Researchers and clinicians will be able to search the database to test hypotheses,” says Robert Williams, PhD, professor in the College of Medicine and Chair of the UTHSC Department of Genetics, Genomics & Informatics.
“They might say, ‘I have a hypothesis that the differences in Gene X, which may be a calcium channel that is expressed in the brain is critical for the risk of epilepsy, particularly in pediatric cases.’ Now, they can say, ‘Do we see that genetic marker/difference in all populations? Do we see any relationship between this calcium-channel gene and its genetic differences that could produce higher or lower risk for epilepsy, irrespective of population?’”
Regeneron, which is working to collect a large repository of representative genomic data in order to advance the field of genetics and drive the development of new therapies for diverse populations, sequenced the Le Bonheur samples and shared the resulting data with UTHSC.

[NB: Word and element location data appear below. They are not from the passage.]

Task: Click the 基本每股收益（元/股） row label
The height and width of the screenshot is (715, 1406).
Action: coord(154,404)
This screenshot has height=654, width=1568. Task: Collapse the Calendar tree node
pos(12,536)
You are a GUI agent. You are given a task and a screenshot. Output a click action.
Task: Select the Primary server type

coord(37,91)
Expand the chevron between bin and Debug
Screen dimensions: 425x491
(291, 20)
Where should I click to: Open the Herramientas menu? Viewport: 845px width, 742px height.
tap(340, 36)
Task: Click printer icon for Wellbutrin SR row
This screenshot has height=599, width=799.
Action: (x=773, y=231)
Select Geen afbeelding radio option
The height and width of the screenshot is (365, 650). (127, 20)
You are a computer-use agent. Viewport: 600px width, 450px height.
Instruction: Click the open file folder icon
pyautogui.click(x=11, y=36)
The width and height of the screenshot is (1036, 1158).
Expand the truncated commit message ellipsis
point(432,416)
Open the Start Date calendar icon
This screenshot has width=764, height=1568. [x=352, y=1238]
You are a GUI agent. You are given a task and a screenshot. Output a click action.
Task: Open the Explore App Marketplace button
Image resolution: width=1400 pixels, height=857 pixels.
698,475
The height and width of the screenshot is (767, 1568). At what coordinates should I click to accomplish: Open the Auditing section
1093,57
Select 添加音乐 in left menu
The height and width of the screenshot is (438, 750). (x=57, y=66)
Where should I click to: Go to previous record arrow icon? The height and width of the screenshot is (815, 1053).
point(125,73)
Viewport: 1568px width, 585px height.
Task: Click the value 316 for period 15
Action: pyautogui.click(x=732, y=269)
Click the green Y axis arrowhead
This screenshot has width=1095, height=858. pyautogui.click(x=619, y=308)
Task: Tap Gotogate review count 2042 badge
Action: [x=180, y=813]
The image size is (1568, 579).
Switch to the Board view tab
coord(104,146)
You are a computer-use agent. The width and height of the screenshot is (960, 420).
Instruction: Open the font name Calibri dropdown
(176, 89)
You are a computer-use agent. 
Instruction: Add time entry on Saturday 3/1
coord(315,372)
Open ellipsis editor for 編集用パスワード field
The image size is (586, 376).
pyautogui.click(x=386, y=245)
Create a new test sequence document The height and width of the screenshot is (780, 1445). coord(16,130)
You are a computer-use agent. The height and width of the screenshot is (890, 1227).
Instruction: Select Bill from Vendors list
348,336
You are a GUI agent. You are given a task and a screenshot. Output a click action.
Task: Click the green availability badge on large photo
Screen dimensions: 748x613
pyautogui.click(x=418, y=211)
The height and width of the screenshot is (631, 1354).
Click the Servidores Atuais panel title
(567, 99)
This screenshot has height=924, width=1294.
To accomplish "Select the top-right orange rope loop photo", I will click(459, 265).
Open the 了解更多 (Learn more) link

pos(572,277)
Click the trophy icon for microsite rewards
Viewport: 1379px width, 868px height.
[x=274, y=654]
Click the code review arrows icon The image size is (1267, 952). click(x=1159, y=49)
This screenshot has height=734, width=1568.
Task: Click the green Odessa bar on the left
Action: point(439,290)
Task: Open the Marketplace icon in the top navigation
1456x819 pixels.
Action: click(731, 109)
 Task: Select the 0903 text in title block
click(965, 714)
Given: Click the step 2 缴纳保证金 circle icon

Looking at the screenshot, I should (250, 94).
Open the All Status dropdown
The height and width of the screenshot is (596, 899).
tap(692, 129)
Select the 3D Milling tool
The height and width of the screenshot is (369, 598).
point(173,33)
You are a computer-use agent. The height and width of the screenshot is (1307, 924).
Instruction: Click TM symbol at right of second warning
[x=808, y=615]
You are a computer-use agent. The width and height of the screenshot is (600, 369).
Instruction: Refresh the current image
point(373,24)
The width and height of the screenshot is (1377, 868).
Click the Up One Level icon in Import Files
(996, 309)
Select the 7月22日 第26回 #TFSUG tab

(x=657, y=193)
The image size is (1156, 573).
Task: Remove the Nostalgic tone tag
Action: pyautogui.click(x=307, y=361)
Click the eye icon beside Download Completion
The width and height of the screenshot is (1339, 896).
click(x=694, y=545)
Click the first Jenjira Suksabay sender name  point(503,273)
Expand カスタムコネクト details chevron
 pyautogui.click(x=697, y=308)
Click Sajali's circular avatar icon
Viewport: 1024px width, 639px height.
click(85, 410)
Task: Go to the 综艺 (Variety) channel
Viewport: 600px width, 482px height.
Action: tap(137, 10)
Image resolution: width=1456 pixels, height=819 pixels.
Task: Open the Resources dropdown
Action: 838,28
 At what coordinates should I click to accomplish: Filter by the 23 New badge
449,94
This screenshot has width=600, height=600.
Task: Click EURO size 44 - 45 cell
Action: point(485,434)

“Along with our existing dataset, which is one of the most diverse in the world, this data will enable Regeneron to continue searching for clues that can help better understand the genetic contributors to health and disease in diverse populations,” said Timothy Thornton, senior director at the Regeneron Genetics Center. “Addressing the health needs of underserved populations is an effort best achieved through diverse scientific collaborations, and by empowering our collaborators’ research, we are collectively working to address these unmet needs.”
“We appreciate Regeneron’s participation in this project,” Dr. Davis said. “This scientifically focused collaboration has allowed us to take a major step in advancing the vision of precision medicine for the citizens of greater Memphis and ultimately, throughout Tennessee.”
UTHSC expects requests to study the database from across the nation.
“We have processes in place to ensure that this information, provided by the people of the greater Memphis community, will be used appropriately and responsibly,” Dr. Davis said.
In the six years since UTHSC and Le Bonheur began their biorepository, researchers have gathered approximately 25,000 parental permissions.
UTHSC’s goal now is to collect 100,000 DNA samples from across the state, including adults. To do so, it is building alliances with East Tennessee State University in Johnson City, Tenn., and Regional One Health in Memphis.
“Not everyone who agrees to participate has blood drawn at that time. But when they come back for a clinic visit, if they do happen to have blood drawn, we can start the process of adding their genome to our database,” said Chester Brown, MD, PhD. He holds the St. Jude Chair of Excellence in Genetics at UTHSC and Le Bonheur.
“We expect this database to become even more powerful as it grows.”